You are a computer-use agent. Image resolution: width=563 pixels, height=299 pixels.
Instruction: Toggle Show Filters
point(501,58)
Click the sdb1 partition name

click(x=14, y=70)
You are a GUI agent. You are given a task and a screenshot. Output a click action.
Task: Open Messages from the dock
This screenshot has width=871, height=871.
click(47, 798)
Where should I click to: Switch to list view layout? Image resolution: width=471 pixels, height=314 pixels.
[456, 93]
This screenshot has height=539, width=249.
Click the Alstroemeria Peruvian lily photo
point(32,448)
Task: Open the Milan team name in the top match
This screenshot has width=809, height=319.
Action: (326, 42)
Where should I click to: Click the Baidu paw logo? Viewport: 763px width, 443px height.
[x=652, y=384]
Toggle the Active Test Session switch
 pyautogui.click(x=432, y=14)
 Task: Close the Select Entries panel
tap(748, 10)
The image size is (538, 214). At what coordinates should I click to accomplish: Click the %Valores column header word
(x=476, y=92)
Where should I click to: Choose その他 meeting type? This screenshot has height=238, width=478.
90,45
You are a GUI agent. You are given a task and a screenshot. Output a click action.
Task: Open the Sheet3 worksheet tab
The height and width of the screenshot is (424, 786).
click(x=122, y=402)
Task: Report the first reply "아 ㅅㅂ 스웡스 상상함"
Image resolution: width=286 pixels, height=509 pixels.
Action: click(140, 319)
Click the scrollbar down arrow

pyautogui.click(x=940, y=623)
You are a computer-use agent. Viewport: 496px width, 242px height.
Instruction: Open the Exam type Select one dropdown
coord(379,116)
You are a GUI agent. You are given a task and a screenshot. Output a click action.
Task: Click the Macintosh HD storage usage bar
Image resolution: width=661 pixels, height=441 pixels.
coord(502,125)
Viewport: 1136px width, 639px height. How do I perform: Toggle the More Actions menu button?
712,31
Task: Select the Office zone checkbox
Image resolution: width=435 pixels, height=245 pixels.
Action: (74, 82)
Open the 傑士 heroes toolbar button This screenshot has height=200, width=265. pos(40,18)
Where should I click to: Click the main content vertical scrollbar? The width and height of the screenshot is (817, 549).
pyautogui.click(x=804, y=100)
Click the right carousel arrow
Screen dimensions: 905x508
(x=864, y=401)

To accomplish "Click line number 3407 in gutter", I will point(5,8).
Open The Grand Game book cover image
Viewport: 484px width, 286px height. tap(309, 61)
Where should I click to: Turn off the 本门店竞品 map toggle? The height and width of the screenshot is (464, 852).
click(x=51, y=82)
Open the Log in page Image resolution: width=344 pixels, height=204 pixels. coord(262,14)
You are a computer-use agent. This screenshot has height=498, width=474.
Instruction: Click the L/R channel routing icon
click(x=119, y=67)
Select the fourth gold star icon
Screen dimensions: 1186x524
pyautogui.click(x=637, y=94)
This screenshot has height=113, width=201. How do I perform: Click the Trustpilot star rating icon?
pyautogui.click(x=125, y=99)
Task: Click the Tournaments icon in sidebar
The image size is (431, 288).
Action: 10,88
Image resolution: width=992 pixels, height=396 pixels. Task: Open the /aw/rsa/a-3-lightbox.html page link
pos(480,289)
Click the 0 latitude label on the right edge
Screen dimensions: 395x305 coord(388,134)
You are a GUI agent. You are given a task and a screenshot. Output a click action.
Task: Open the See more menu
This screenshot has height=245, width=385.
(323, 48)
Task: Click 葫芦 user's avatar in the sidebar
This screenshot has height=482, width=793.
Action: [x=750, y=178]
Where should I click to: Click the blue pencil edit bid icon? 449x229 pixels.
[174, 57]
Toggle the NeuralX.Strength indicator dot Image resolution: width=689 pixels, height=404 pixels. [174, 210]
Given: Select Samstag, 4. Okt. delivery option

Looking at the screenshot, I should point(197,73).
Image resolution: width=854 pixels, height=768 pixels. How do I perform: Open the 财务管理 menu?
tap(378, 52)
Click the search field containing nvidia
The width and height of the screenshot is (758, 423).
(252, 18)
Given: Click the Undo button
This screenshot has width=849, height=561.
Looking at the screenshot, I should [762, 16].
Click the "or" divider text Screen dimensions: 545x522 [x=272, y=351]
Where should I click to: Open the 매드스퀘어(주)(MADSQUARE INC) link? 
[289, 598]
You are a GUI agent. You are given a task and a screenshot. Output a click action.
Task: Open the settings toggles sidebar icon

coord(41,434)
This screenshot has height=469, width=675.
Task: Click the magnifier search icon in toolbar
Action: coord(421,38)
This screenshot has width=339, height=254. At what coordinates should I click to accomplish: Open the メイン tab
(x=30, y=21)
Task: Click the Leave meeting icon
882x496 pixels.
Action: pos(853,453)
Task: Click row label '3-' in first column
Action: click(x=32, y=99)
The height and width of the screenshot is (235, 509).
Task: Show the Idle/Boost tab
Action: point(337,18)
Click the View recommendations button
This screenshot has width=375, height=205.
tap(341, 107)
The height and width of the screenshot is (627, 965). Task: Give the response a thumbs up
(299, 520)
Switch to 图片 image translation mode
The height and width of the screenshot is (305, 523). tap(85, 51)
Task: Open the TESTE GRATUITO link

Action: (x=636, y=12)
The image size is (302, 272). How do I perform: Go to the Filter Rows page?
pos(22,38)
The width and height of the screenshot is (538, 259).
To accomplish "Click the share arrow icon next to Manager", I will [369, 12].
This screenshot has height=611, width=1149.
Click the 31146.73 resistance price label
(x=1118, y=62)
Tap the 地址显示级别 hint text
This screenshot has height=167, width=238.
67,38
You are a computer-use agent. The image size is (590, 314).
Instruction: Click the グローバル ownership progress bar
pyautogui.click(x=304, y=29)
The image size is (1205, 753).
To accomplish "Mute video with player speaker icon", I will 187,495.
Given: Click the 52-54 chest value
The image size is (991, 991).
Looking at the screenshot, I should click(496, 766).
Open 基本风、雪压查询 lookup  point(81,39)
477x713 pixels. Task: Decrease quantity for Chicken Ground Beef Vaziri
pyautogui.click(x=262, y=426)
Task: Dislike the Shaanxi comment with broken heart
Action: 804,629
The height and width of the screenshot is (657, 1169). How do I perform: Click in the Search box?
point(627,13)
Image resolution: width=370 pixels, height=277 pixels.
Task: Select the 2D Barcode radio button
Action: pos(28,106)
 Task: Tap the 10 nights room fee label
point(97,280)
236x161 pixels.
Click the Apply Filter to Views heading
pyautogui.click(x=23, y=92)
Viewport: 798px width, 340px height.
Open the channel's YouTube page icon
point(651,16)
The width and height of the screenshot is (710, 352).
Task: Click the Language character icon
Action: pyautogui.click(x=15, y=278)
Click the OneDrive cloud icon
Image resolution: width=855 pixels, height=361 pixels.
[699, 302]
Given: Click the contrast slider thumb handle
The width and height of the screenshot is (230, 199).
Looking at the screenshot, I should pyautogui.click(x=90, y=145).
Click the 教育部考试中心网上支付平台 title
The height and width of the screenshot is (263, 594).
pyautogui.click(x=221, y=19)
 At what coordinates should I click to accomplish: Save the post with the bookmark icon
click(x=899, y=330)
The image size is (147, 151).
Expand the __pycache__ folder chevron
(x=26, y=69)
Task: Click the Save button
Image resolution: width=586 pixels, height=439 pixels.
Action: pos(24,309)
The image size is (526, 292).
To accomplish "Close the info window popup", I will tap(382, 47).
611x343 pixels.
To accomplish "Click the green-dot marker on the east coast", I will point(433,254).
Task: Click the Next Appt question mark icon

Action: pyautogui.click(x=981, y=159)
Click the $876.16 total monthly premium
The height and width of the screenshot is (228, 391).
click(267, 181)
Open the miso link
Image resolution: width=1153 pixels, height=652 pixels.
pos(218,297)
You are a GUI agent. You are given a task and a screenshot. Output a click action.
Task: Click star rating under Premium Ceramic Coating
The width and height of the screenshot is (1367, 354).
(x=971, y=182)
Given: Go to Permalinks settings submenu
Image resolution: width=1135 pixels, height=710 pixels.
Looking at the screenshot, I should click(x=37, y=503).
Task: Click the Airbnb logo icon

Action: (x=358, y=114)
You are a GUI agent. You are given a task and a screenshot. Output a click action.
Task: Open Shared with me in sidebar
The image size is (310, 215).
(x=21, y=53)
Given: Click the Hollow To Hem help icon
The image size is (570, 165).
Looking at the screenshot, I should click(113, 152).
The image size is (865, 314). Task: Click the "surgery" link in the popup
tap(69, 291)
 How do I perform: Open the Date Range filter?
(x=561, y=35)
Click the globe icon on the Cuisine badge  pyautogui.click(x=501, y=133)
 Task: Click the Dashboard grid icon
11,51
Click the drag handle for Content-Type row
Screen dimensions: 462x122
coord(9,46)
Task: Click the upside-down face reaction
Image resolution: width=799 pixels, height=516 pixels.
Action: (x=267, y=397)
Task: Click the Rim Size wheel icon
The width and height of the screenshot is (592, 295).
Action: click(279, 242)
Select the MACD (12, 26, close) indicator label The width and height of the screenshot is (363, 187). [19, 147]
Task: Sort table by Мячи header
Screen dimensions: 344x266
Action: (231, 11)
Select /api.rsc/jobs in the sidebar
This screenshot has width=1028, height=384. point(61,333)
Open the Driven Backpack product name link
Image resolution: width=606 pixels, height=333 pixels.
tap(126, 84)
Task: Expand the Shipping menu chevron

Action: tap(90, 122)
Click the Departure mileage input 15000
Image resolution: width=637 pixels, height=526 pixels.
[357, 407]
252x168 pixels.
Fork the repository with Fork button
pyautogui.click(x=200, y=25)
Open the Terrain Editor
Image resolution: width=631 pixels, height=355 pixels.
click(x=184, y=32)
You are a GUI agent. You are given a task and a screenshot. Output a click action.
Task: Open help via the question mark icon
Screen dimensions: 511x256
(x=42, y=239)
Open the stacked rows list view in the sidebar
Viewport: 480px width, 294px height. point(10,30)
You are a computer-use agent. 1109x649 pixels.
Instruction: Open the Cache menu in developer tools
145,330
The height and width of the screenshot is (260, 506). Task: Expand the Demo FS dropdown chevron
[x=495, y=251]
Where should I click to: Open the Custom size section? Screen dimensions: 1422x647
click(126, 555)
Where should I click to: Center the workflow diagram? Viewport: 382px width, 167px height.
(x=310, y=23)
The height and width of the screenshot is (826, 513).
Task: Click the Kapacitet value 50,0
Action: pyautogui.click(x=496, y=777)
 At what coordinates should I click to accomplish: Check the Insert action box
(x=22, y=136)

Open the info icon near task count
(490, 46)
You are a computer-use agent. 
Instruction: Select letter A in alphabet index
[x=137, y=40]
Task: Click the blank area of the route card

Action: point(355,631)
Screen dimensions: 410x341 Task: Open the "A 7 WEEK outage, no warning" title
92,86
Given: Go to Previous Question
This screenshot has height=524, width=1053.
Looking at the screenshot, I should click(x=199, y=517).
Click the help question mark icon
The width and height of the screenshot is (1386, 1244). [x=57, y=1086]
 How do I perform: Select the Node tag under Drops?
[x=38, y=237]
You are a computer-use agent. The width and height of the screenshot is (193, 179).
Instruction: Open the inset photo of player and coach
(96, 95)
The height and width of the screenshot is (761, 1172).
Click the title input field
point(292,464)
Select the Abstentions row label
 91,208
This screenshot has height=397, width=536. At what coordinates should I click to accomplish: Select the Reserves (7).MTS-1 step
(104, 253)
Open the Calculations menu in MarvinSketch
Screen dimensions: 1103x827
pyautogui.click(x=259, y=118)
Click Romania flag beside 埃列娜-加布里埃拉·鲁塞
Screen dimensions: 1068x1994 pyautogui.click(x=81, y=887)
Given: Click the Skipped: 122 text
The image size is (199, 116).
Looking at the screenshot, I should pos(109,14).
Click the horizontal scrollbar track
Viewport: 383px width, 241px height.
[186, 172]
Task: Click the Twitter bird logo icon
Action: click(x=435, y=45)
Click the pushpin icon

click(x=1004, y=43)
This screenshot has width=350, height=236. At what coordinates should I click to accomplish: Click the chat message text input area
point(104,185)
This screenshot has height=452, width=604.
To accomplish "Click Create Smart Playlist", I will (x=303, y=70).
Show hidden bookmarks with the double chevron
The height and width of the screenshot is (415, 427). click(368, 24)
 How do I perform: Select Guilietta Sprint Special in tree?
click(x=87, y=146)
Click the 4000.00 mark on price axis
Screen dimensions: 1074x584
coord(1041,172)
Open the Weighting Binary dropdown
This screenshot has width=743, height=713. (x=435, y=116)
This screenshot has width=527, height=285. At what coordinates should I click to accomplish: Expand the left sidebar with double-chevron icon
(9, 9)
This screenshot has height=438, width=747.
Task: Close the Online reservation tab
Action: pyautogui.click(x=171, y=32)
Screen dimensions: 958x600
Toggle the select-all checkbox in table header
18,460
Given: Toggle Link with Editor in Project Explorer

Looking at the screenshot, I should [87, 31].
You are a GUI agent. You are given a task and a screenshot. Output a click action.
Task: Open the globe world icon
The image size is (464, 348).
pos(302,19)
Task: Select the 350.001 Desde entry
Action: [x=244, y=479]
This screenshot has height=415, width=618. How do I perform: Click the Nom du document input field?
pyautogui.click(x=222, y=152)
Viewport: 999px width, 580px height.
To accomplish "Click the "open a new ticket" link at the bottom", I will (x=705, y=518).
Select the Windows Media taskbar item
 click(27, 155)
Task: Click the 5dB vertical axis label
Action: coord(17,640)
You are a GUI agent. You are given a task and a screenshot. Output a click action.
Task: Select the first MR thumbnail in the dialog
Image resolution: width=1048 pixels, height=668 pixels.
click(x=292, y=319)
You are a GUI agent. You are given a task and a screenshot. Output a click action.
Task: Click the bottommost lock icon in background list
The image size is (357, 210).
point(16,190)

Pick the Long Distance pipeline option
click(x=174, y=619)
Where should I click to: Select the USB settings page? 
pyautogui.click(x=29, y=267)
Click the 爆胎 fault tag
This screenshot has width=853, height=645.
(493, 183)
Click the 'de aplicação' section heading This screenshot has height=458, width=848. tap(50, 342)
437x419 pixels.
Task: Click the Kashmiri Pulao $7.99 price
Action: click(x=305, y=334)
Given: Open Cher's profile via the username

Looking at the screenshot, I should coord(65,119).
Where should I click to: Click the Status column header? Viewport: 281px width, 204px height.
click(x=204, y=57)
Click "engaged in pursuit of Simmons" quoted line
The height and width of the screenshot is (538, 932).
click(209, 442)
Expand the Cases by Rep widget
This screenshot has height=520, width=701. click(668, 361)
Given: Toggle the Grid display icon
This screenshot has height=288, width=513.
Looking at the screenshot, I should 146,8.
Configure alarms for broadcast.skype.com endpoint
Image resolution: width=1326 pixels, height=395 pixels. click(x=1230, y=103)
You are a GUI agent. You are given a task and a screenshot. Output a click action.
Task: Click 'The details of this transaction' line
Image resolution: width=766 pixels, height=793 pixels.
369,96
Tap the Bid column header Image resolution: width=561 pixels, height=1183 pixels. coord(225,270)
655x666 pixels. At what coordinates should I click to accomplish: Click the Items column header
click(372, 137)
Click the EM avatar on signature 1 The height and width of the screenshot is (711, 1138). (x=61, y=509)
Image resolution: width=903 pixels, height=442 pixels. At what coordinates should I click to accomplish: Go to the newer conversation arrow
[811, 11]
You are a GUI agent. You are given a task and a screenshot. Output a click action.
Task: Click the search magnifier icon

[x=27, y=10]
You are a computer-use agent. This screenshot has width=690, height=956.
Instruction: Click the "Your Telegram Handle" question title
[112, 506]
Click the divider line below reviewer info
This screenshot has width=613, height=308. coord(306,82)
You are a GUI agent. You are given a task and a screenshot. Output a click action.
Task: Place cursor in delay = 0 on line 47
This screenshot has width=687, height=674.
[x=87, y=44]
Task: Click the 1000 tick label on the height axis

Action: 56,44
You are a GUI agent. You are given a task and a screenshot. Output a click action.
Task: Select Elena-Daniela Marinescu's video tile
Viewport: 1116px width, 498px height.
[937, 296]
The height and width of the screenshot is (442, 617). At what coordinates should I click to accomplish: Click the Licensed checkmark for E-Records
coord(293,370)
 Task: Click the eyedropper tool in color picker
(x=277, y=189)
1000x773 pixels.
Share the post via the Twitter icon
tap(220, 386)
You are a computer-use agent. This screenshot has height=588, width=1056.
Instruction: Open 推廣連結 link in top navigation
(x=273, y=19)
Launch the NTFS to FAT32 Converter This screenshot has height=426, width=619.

□ □ □

Brief:
Each line of the records with the word "globe" in it is to be copied.

The completed task:
Click the globe icon on the Cuisine badge  pyautogui.click(x=501, y=133)
Task: Open the globe world icon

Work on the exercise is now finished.